▶ _Work task_
Extract the complete data exactly as given.

▶ _Provided records_
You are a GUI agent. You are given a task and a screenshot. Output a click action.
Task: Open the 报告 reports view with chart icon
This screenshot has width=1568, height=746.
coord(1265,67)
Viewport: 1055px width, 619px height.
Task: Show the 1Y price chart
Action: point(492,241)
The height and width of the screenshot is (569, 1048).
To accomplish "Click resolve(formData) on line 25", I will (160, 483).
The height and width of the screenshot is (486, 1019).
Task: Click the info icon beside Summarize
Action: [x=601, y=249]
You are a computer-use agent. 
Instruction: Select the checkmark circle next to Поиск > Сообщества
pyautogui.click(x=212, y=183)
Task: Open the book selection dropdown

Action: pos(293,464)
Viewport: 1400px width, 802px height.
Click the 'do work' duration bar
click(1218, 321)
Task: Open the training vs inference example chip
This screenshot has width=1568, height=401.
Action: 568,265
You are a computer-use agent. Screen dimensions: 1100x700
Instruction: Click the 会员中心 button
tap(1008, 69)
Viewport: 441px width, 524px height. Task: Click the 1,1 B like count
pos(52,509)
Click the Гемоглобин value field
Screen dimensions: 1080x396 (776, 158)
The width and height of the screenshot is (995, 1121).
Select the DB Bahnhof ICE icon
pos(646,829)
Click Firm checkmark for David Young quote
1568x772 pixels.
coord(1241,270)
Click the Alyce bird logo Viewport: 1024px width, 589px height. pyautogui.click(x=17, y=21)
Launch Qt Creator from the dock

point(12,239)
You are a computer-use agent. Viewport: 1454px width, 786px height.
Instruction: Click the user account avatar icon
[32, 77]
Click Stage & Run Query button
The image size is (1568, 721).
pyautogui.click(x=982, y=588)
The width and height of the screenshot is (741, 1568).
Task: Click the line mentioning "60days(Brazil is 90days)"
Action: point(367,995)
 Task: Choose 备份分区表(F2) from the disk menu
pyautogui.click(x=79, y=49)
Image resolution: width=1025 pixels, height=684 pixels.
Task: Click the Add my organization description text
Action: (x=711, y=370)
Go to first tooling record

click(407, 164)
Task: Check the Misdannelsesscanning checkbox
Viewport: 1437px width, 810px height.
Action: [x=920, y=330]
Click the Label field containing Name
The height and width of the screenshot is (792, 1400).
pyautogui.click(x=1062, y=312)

▶ _Output for this task_
You are a GUI agent. You are given a task and a screenshot. Output a click action.
Task: Open the 报告 reports view with chart icon
This screenshot has width=1568, height=746.
coord(1265,67)
Viewport: 1055px width, 619px height.
Task: Show the 1Y price chart
Action: point(492,241)
The height and width of the screenshot is (569, 1048).
To accomplish "Click resolve(formData) on line 25", I will (160, 483).
The height and width of the screenshot is (486, 1019).
Task: Click the info icon beside Summarize
Action: [x=601, y=249]
You are a computer-use agent. 
Instruction: Select the checkmark circle next to Поиск > Сообщества
pyautogui.click(x=212, y=183)
Task: Open the book selection dropdown

Action: pos(293,464)
Viewport: 1400px width, 802px height.
Click the 'do work' duration bar
click(1218, 321)
Task: Open the training vs inference example chip
This screenshot has width=1568, height=401.
Action: 568,265
You are a computer-use agent. Screen dimensions: 1100x700
Instruction: Click the 会员中心 button
tap(1008, 69)
Viewport: 441px width, 524px height. Task: Click the 1,1 B like count
pos(52,509)
Click the Гемоглобин value field
Screen dimensions: 1080x396 (776, 158)
The width and height of the screenshot is (995, 1121).
Select the DB Bahnhof ICE icon
pos(646,829)
Click Firm checkmark for David Young quote
1568x772 pixels.
coord(1241,270)
Click the Alyce bird logo Viewport: 1024px width, 589px height. pyautogui.click(x=17, y=21)
Launch Qt Creator from the dock

point(12,239)
You are a computer-use agent. Viewport: 1454px width, 786px height.
Instruction: Click the user account avatar icon
[32, 77]
Click Stage & Run Query button
The image size is (1568, 721).
pyautogui.click(x=982, y=588)
The width and height of the screenshot is (741, 1568).
Task: Click the line mentioning "60days(Brazil is 90days)"
Action: point(367,995)
 Task: Choose 备份分区表(F2) from the disk menu
pyautogui.click(x=79, y=49)
Image resolution: width=1025 pixels, height=684 pixels.
Task: Click the Add my organization description text
Action: (x=711, y=370)
Go to first tooling record

click(407, 164)
Task: Check the Misdannelsesscanning checkbox
Viewport: 1437px width, 810px height.
Action: [x=920, y=330]
Click the Label field containing Name
The height and width of the screenshot is (792, 1400).
pyautogui.click(x=1062, y=312)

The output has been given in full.